### TASK TO CARRY OUT
Retype every line of the listing below word for word, leaving out the pictures.

***

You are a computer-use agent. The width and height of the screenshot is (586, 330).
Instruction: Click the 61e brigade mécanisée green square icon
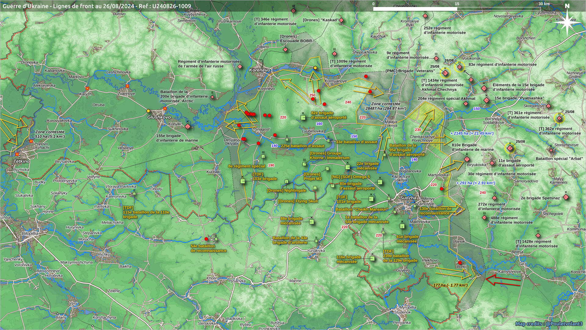[x=402, y=226]
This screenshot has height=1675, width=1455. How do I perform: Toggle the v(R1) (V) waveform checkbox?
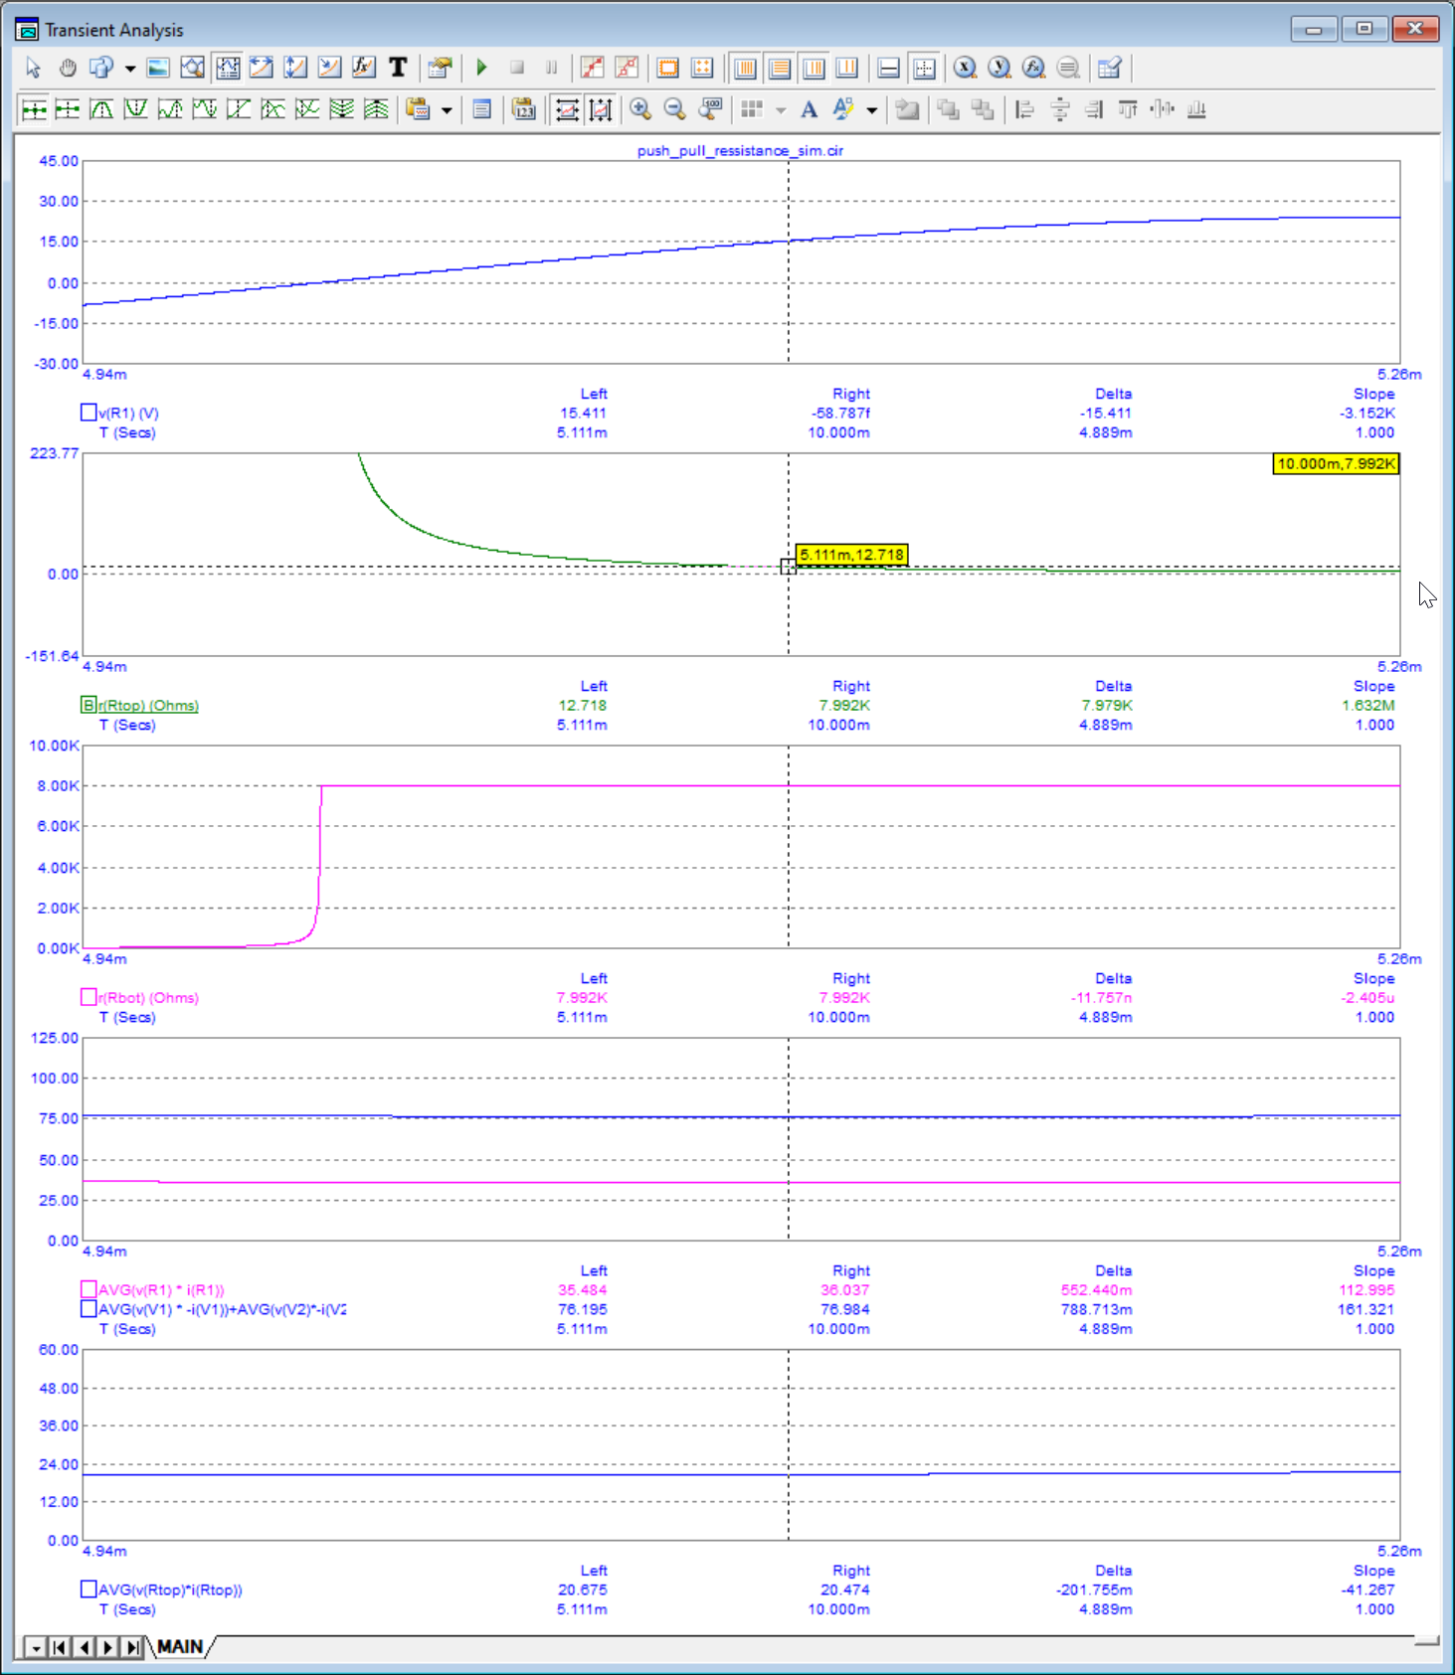coord(89,413)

***

### EXERCISE ANSWER
You are a computer-use agent. The width and height of the screenshot is (586, 330).
Instruction: Click the 61e brigade mécanisée green square icon
[x=402, y=226]
This screenshot has height=1675, width=1455. How do I perform: Toggle the v(R1) (V) waveform checkbox?
coord(89,413)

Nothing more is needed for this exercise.